Materials and Methods: We implemented a ScispaCy-based pipeline (ScispaCy-LOINC) that identifies clinical entities, links them to UMLS Concept Unique Identifiers, assembles LOINC codes from LOINC parts, and ranks candidates using a weighted scoring system. Overall and ranked performance was evaluated against 2 OCL algorithms, Elasticsearch Keyword Retrieval (OCL-Keyword) and MiniLM Semantic Search (OCL-Semantic), on 2 datasets: MIMIC-IV lab_d_items and a LOINC-mapped subset of the CIEL interface terminology v2025-07-15.
Results: In MIMIC-IV, the ScispaCy-LOINC achieved the highest coverage, correctly identifying the LOINC code in 42.3% of cases, outperforming OCL-Keyword (19.5%) and OCL-Semantic (21.4%). In the CIEL dataset, OCL-Semantic achieved the highest coverage (54.4%), followed by OCL-Keyword (46.9%) and ScispaCy-LOINC (28.4%).
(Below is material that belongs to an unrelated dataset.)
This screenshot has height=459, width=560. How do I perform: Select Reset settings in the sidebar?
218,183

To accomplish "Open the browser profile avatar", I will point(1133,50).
Discussion: These results indicate that ScispaCy-LOINC is particularly effective for noisier or structurally sparse inputs, whereas OCL-based approaches perform better for more standardized terminologies, highlighting complementary algorithmic strengths.
Conclusion: ScispaCy-LOINC offers a flexible approach to LOINC mapping and demonstrates complementary strengths relative to existing OCL algorithms. These findings support the development of an integrated framework that combines algorithmic strategies to improve robustness across diverse clinical datasets.